2017-11-30 17:30 GMT+01:00 Solar Designer <solar@xxxxxxxxxxxx>:
> Replying to Salvatore and Ian at once, and CC'ing H. Peter Anvin and
> Karel Zak for util-linux flock(1).
>
> On Thu, Nov 30, 2017 at 02:57:06PM +0000, Ian Campbell wrote:
> > On Thu, 2017-11-30 at 15:39 +0100, Salvatore Mesoraca wrote:
> > > 2017-11-27 1:26 GMT+01:00 Solar Designer <solar@xxxxxxxxxxxx>:
> > > > Why would "shared lock files based on flock()" need O_CREAT without
> > > > O_EXCL? Where specifically are they currently used that way?
> > >
> > > I don't think that they *need* to act like this, but this is how
> > > util-linux's flock(1) currently works.
>
> Oh, but you never referred to flock(1) in there, so I read flock() as
> implying flock(2).

That's true, I observed that behavior in flock(1), but I didn't specify
it was flock(1) because I thought that there may be some other users of
flock(2) that works that way.

> I think util-linux's flock(1) is relatively obscure,
> and as far as I can tell it isn't documented anywhere whether it may be
> used on untrusted lock file directories or not. A revision of the
> flock(1) man page seen on RHEL7 gives really weird examples using /tmp.
> The current util-linux-2.31/sys-utils/flock.1 is similar. strace'ing
> those examples, I see flock(1) literally uses the /tmp directory itself
> (not a file inside) as the lock, which surprisingly appears to work.
> Checking the util-linux tree, it looks like this was added as a feature.
> I suppose the good news is this doesn't appear to allow for worse than a
> DoS against the script using flock(1) (since a different user can also
> take that lock), unless any of the upper level directories are also
> untrusted. The man page as seen at https://linux.die.net/man/1/flock
> currently only lists a more complex example with /var/lock/mylockfile,
> where flock(1) itself is asked to access it via a pre-opened fd.
> Permissions on /var/lock vary between distros (e.g., a RHEL6'ish system
> I just checked has it as 775 root:lock, whereas a RHEL7'ish has it as
> symlink to ../run/lock, which is 755 root:root). Anyway, these are just
> examples. The reality is people will use flock(1) in various directories,
> some of them trusted and some not.
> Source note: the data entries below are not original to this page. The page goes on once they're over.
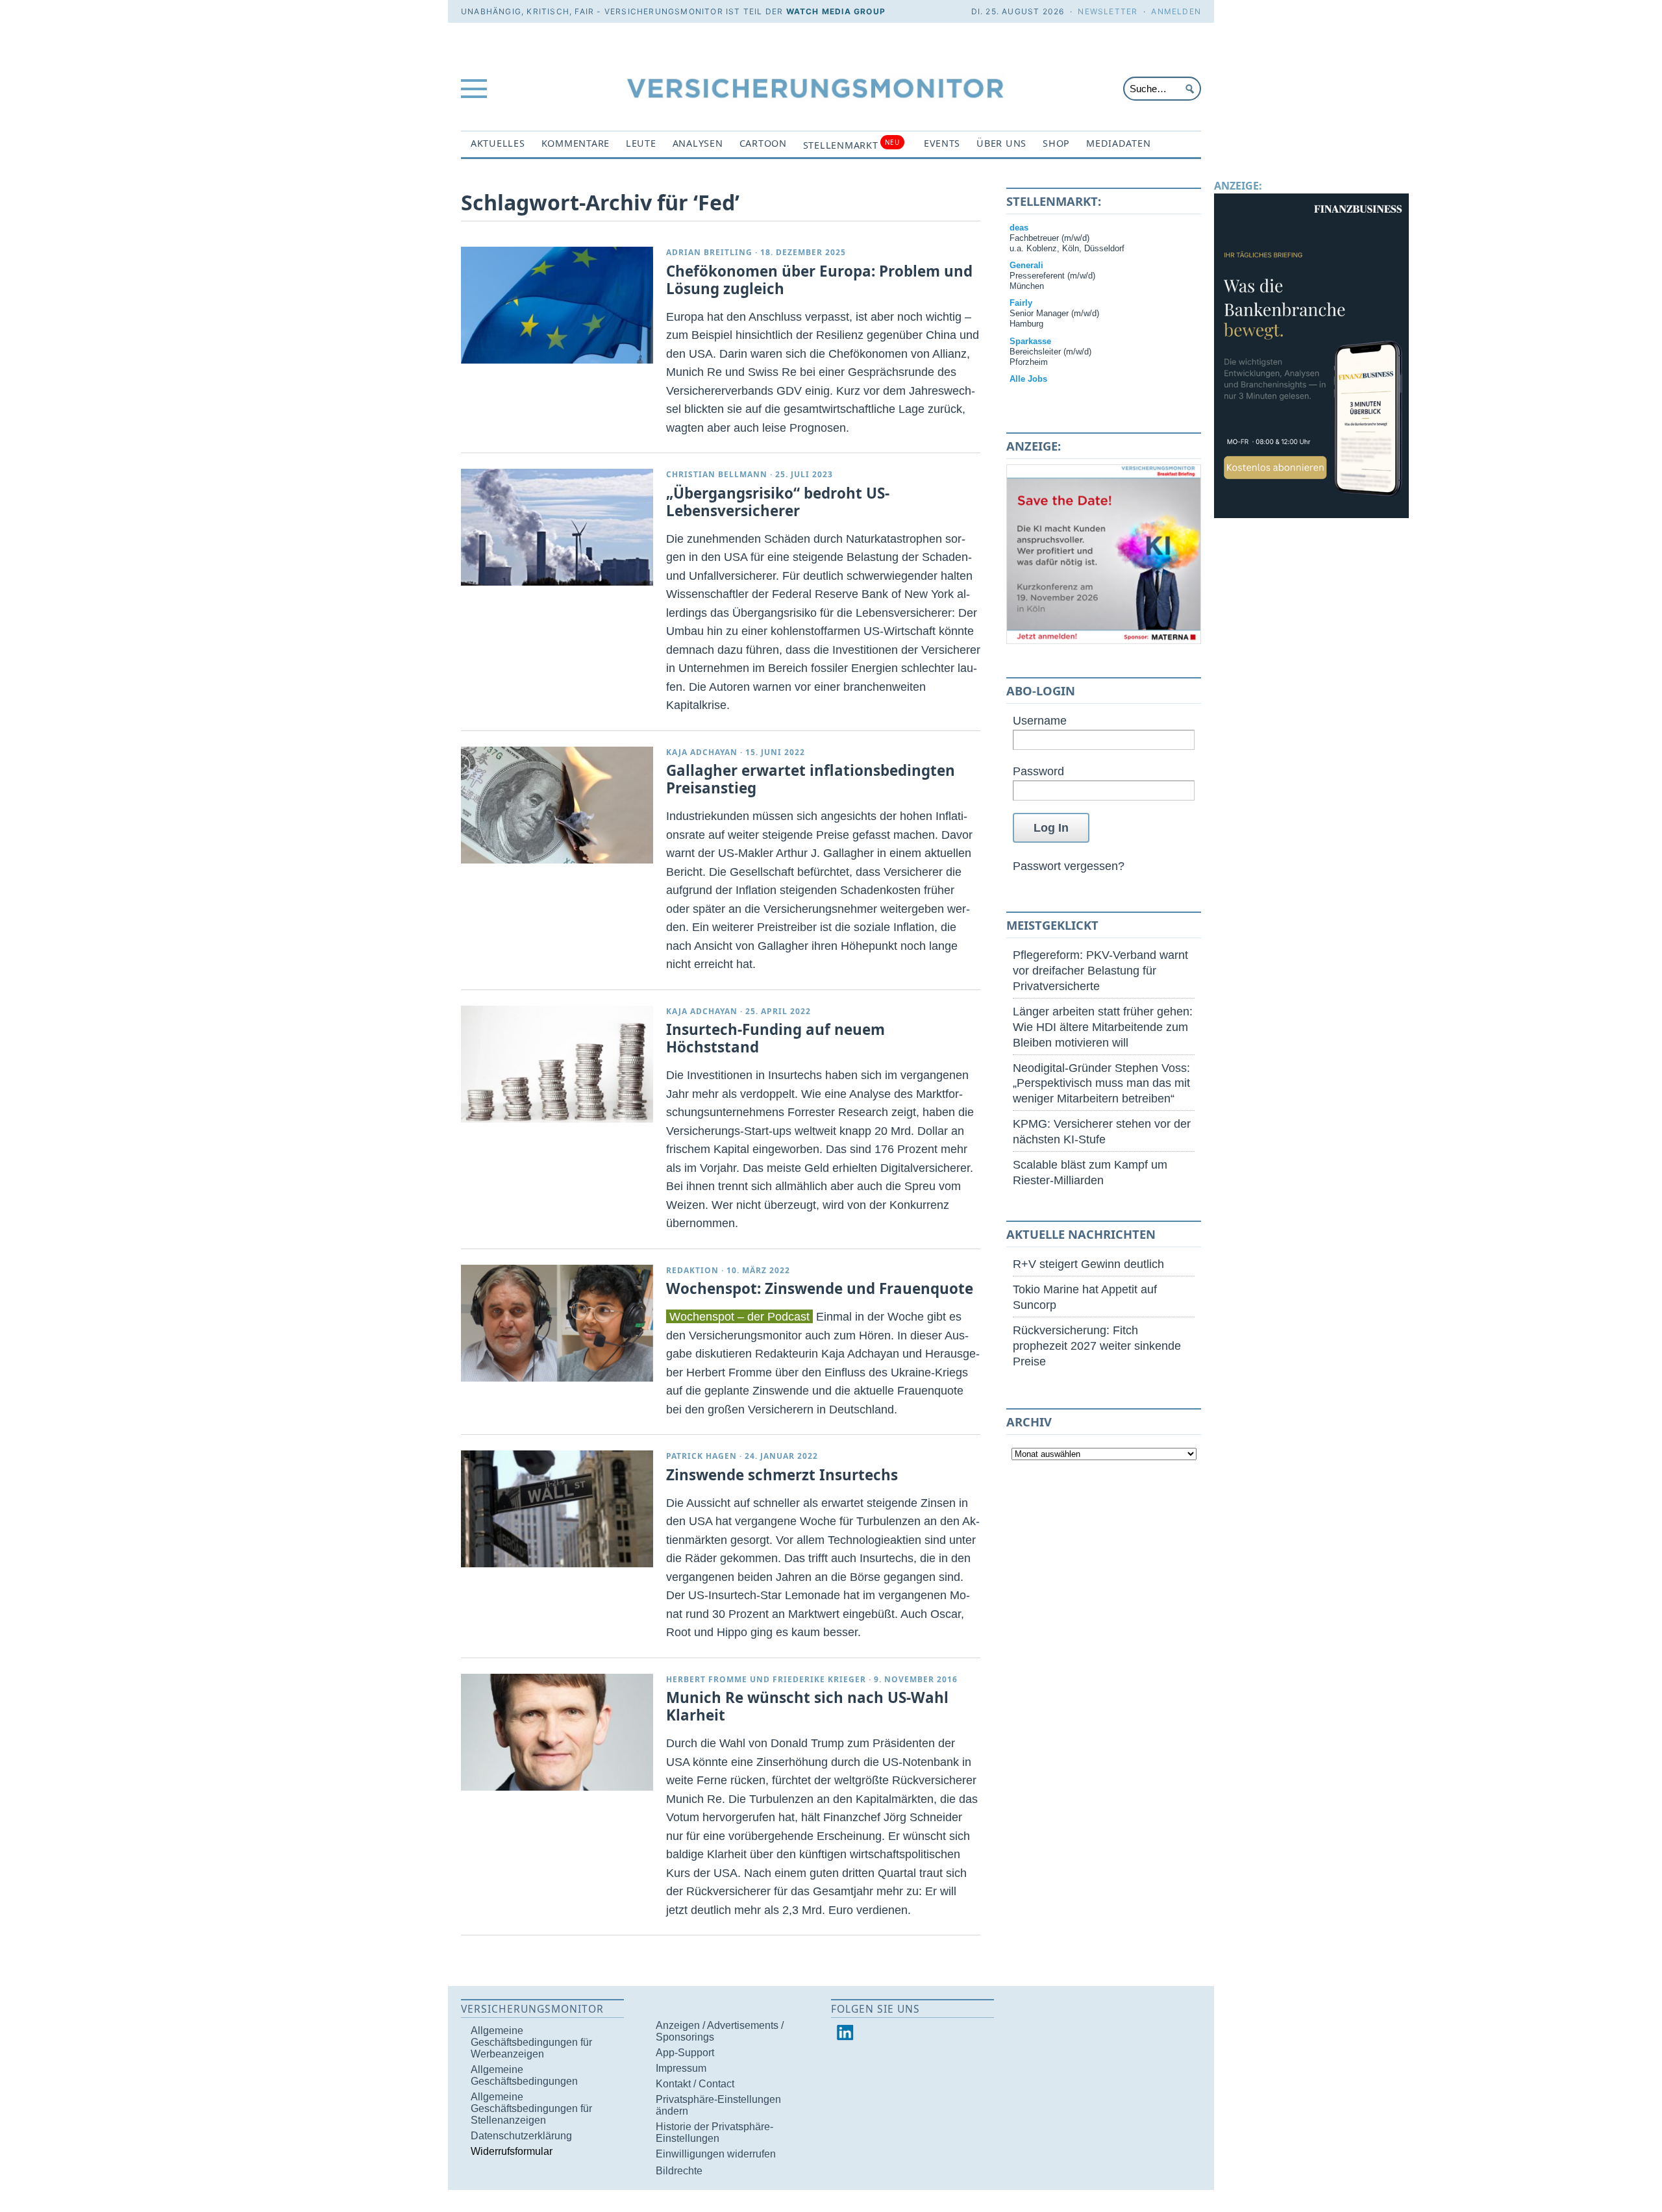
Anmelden (1176, 11)
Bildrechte (679, 2170)
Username (1040, 720)
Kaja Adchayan (702, 752)
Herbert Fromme (706, 1679)
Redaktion (692, 1270)
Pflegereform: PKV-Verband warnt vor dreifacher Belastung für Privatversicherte (1100, 970)
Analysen (698, 143)
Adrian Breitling (709, 252)
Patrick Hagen (701, 1455)
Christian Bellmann (716, 474)
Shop (1056, 143)
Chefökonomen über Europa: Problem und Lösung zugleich (819, 280)
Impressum (681, 2068)
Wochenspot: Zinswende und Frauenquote (819, 1288)
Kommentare (575, 143)
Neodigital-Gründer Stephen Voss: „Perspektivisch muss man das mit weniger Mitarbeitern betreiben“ (1101, 1083)
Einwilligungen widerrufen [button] (716, 2153)
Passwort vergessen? (1068, 866)
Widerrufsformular (511, 2151)
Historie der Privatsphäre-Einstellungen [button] (714, 2132)
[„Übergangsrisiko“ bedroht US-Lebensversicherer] (557, 527)
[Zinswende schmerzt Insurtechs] (557, 1508)
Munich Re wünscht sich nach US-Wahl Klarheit (807, 1706)
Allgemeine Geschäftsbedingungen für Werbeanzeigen (531, 2042)
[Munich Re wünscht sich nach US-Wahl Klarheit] (557, 1732)
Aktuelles (498, 143)
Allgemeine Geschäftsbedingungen (524, 2075)
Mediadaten (1118, 143)
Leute (641, 143)
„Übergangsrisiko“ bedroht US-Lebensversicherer (777, 502)
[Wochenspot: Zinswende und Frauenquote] (557, 1323)
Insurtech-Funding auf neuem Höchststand (775, 1038)
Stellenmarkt (851, 144)
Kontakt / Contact (695, 2083)
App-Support (685, 2052)
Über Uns (1001, 143)
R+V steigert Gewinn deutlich (1088, 1264)
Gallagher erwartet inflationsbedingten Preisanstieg (810, 779)
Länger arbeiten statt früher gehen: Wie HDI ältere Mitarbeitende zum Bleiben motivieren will (1103, 1026)
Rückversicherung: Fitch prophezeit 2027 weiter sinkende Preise (1097, 1345)
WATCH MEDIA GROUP (836, 11)
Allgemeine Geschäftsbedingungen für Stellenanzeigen (531, 2108)
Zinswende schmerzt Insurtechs (782, 1475)
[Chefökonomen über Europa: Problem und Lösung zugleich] (557, 305)
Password (1038, 771)
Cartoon (763, 143)
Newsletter (1107, 11)
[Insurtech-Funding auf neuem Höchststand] (557, 1064)
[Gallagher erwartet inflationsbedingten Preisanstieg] (557, 805)
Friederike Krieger (819, 1679)
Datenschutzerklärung (521, 2135)
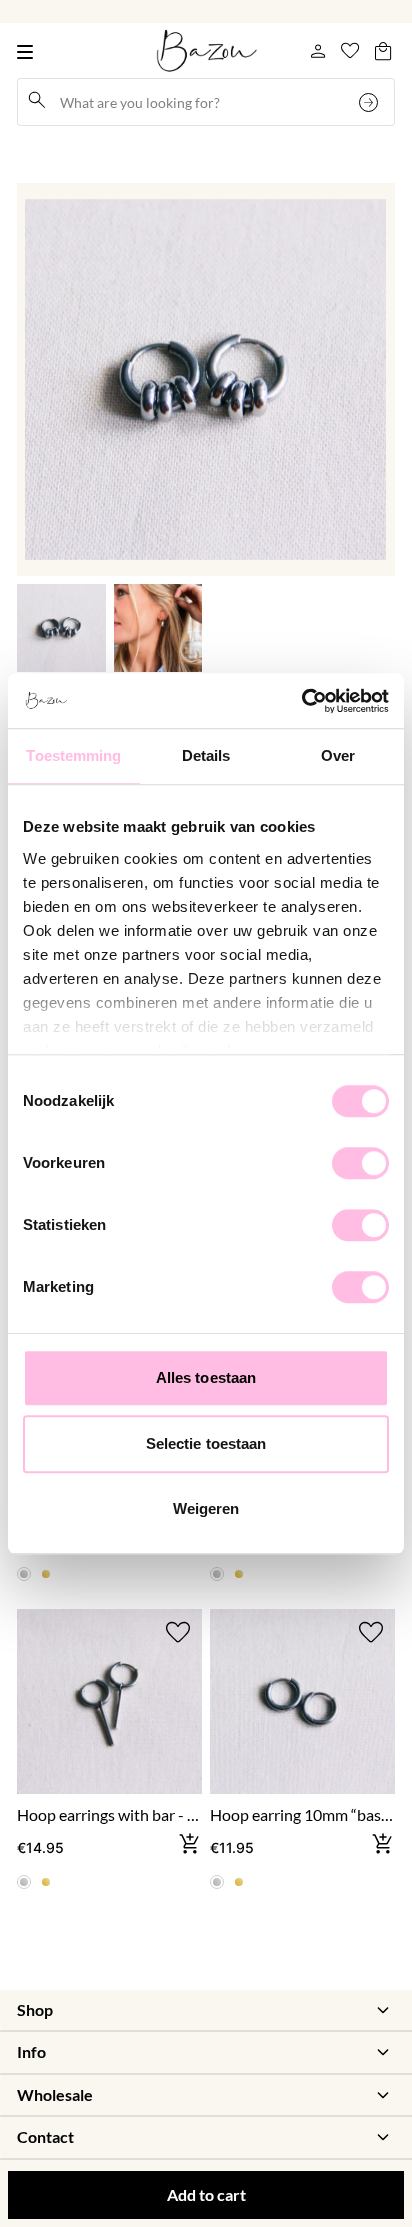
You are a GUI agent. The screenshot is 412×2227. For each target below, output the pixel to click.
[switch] (360, 1163)
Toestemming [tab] (73, 755)
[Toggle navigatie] (29, 51)
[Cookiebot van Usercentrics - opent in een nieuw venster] (301, 701)
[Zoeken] (371, 102)
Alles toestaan (206, 1377)
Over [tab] (338, 755)
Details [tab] (206, 755)
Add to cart (206, 2194)
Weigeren (206, 1508)
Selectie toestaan (206, 1443)
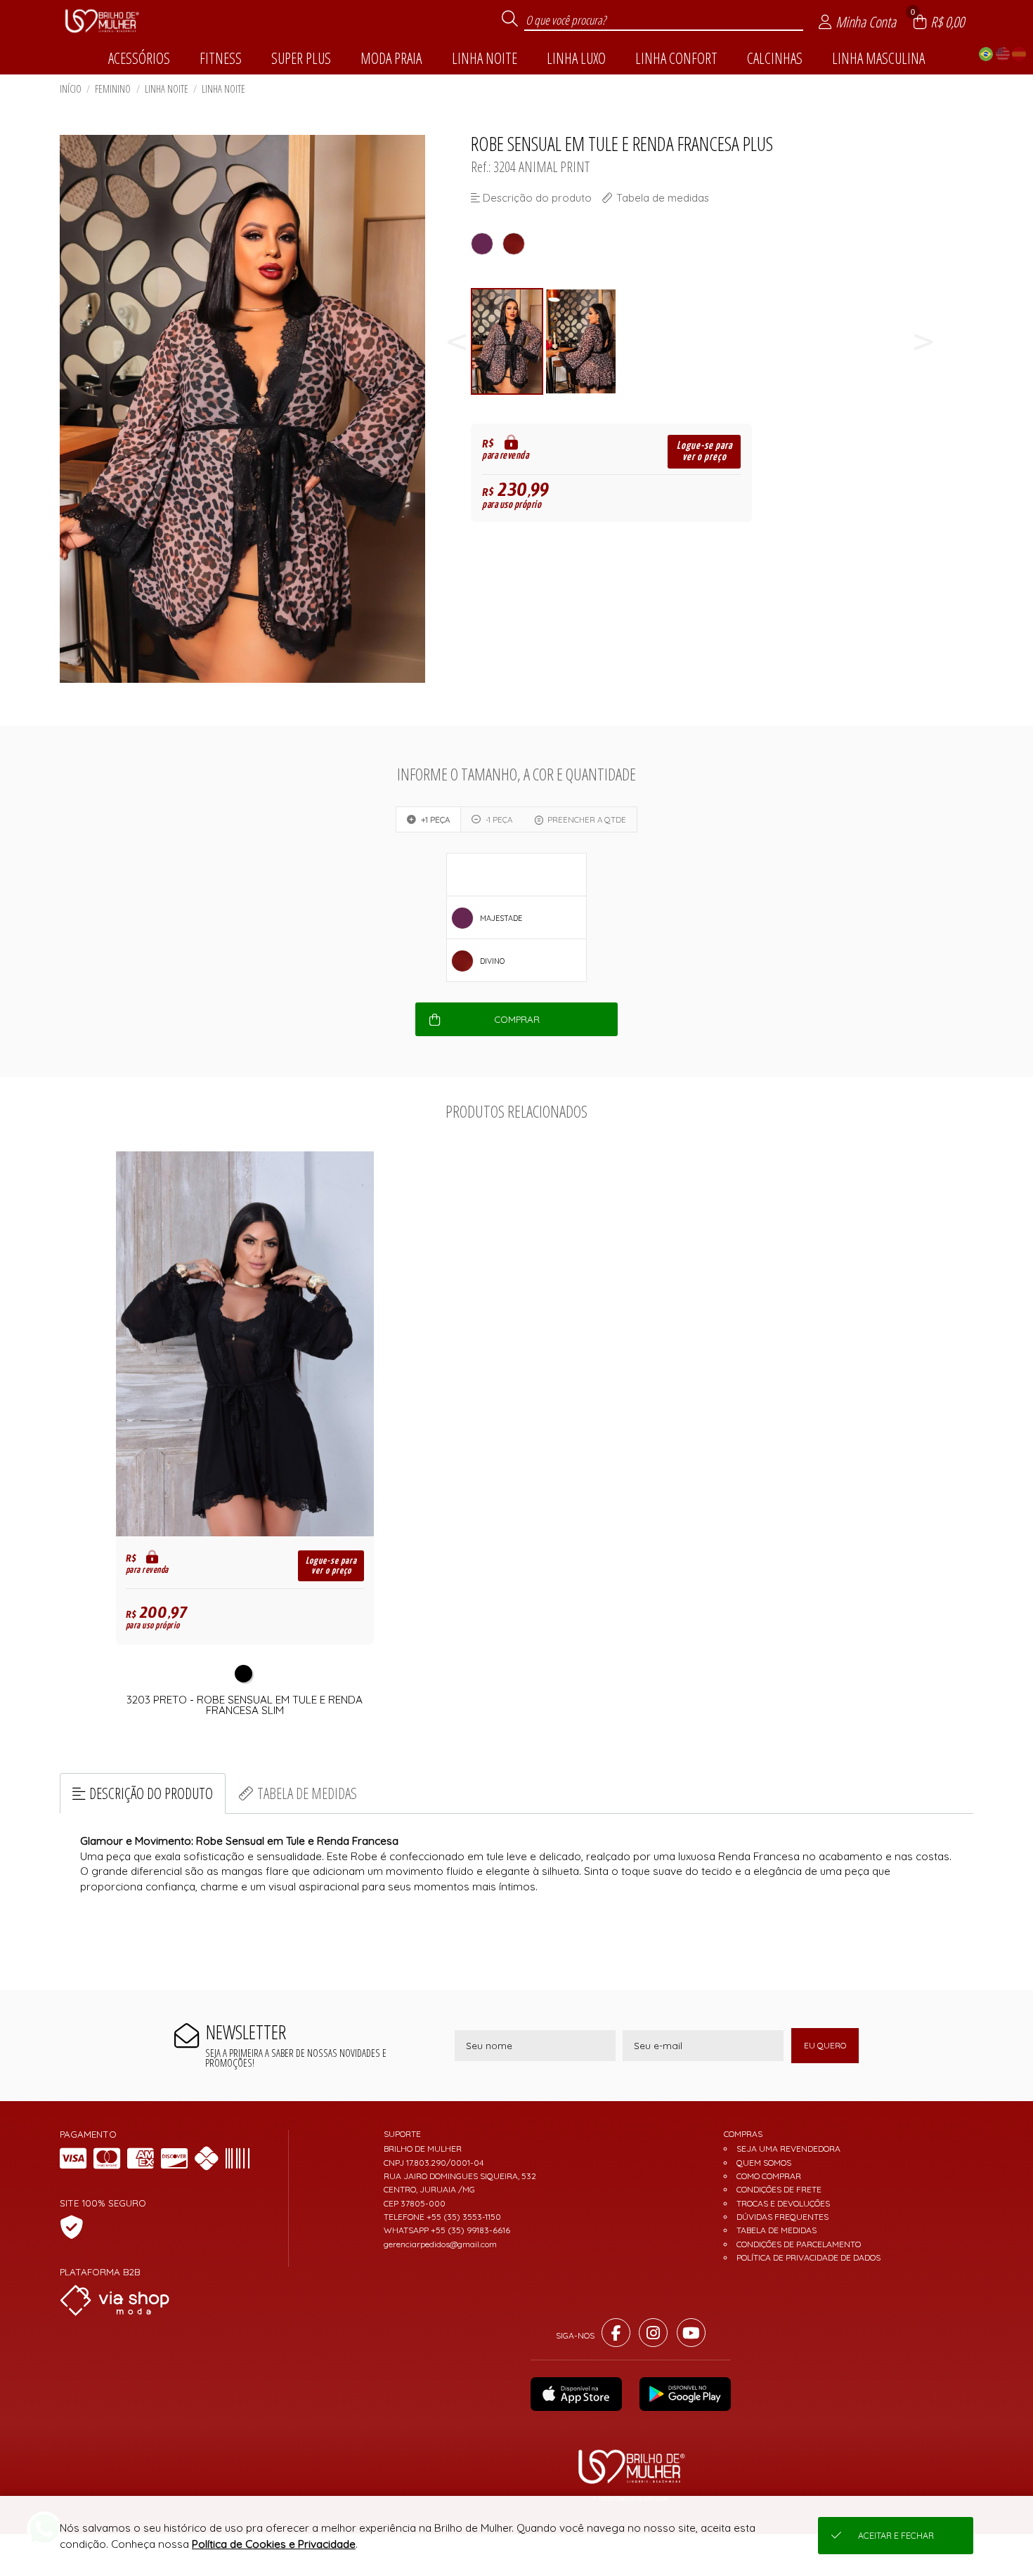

If our proposed policy can detect and
> optionally break some uses in untrusted directories, that's good since
> such uses are currently unsafe (see below).
>
> > > And it doesn't seem an unreasonable behavior from their perspective,
> >
> > I thought that too, specifically I reasoned that using O_EXCL would
> > defeat the purpose of the _shared_ flock(), wouldn't it?
>
> No. O_EXCL means the attempt to O_CREAT will fail, at which point the
> program can retry without both of these flags. (The actual lock is
> obtained later via flock(2) or fcntl(2) anyway.) In fact, flock(1)
> already does something similar, as tested using the very first example
> from the man page on a RHEL7'ish system:
>
> $ strace flock /tmp -c cat
> [...]
> open("/tmp", O_RDONLY|O_CREAT|O_NOCTTY, 0666) = -1 EISDIR (Is a directory)
> open("/tmp", O_RDONLY|O_NOCTTY) = 3
> flock(3, LOCK_EX) = 0
>
> As you can see, when O_CREAT failed, the program retried without that
> flag. It could just as easily have tried O_CREAT|O_EXCL, then dropped
> both at once. Testing with a lock file (rather than lock directory):
>
> $ strace flock /tmp/lockfile -c cat
> [...]
> open("/tmp/lockfile", O_RDONLY|O_CREAT|O_NOCTTY, 0666) = 3
> flock(3, LOCK_EX) = 0
>
> This use of flock(1) would be a worse vulnerability, not limited to DoS
> against the script itself but also allowing for privilege escalation
> unless (sym)link restrictions are enabled in the kernel. Adding O_EXCL
> would help (reduce the impact back to DoS against itself), and would
> require that the retry logic (like what is seen in the lock directory
> example above) be present.
>
> On Thu, Nov 30, 2017 at 03:39:48PM +0100, Salvatore Mesoraca wrote:
> > so maybe other programs do that too.
>
> Maybe, and they would be similarly vulnerable if they do that in
> untrusted directories, and they would also need to be fixed.
>
> A subtle case is when something like this is technically done in a
> directory writable by someone else, but is not necessarily crossing
> what the program's author or the sysadmin recognize as a privilege
> boundary. Maybe they have accepted that this one pseudo-user can
> attack that other one anyway, such as because under a certain daemon's
> privsep model the would-be attacking pseudo-user is necessarily more
> privileged anyway. This is why we shouldn't by default extend this
> policy to all directories writable by someone else, but instead we
> consider introducing a sysctl with varying policy levels - initially
> focusing on sticky directories writable by someone else and only later
> optionally extending to non-sticky directories writable by someone else.
> The latter mode would have even greater focus on development and
> debugging rather than on production use, although I imagine that
> specific systems could eventually afford it in production as well.
>
> > I was citing that case just to make it clear that, if someone gets
> > a warning because of flock(1), they shouldn't be worried about it.
>
> Checking the util-linux-2.31/sys-utils/flock.c, I see that it in fact
> doesn't retry without O_CREAT in the non-directory case. That would
> need to be corrected, along with introduction of O_EXCL.
>
> > That behavior can be certainly avoided, but of course it isn't a
> > security problem per se.
>
> I think it is a security problem per se, except in the "subtle case"
> above, and it's great that our proposed policy would catch it.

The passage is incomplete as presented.